*** EXTRACTED RECORDS ***

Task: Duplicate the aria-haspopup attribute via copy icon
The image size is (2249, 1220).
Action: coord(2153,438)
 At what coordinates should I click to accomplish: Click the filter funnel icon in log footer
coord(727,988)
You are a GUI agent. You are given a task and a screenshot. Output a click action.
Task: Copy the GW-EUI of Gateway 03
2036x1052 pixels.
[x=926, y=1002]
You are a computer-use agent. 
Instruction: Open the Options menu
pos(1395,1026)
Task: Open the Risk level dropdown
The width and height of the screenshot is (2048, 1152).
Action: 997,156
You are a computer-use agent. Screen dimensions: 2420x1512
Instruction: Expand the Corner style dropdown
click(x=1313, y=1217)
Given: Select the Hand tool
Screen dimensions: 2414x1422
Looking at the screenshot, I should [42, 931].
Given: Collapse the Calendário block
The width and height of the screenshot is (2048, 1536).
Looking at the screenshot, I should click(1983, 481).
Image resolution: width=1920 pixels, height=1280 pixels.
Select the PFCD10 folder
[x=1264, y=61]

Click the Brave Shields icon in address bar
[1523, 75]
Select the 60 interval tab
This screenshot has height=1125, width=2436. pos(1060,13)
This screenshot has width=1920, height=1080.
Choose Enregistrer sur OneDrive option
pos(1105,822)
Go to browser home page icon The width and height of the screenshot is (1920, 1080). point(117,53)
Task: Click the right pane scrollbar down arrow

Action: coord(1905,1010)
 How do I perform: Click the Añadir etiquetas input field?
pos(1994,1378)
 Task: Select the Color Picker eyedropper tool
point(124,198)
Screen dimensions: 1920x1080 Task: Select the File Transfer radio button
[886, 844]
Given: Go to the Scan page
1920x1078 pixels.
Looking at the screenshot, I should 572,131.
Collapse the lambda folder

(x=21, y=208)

*** End of EXTRACTED RECORDS ***

### [WHAT NEEDS TO BE DONE]
Lines in the data that hold "computer" must be located and copied.

### [TASK RESULT]
You are a computer-use agent. 
You are a computer-use agent. Screen dimensions: 2420x1512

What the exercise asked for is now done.